SOAR(セキュリティ運用自動化) Security Orchestration, Automation and Response
一言でいうと: セキュリティインシデントへの対応手順を自動化し、対応スピードを高める仕組み。AI-SOCの中核技術の一つ。
詳しい解説
SOAR(Security Orchestration, Automation and Response)は、SIEMなどが検知したセキュリティアラートに対して、あらかじめ定義した対応手順(プレイブック)に沿って、調査・分析・初動対応を自動的に実行する仕組みです。

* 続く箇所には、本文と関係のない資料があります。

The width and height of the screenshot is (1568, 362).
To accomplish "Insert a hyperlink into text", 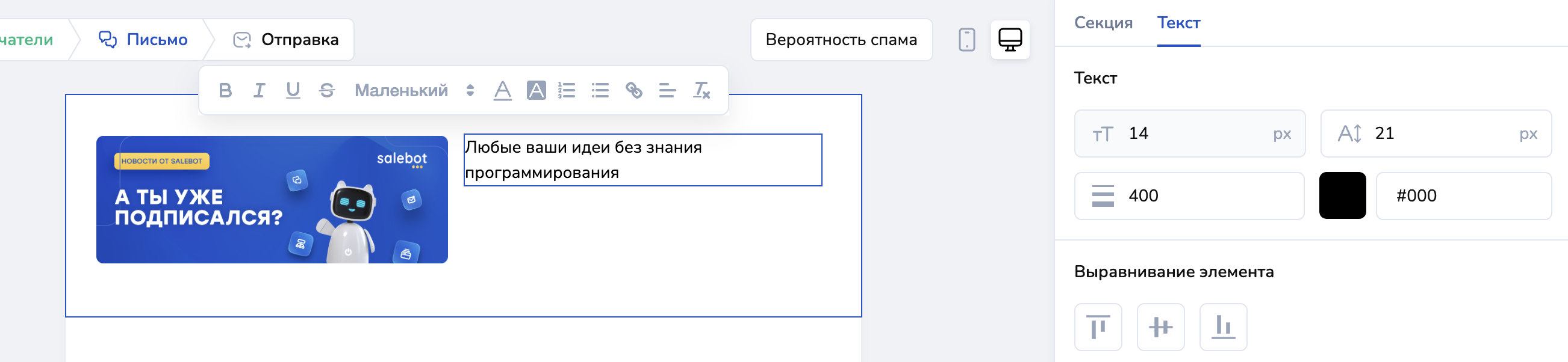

例えば「不審なログインを検知したら、該当アカウントを一時停止し、関連ログを収集し、担当者に通知する」といった一連の作業を人手を介さず実行できます。近年はAIエージェントがプレイブックの一部または全体を担う「AI-SOC」の中核技術としても位置づけられています。
なぜ重要か / 企業への影響
セキュリティ人材が不足している中小企業にとって、SOARは限られた人員でも一定水準の初動対応を実現する手段になり得ます。大企業では大量のアラートの中から本当に重要なものを絞り込み、対応の抜け漏れを防ぐ効果があります。一方で、自動化された対応手順自体が誤った設定になっていると、正当な業務を誤って停止させてしまう「誤検知による業務影響」も起こり得るため、導入後も定期的なプレイブックの見直しと精度検証が欠かせません。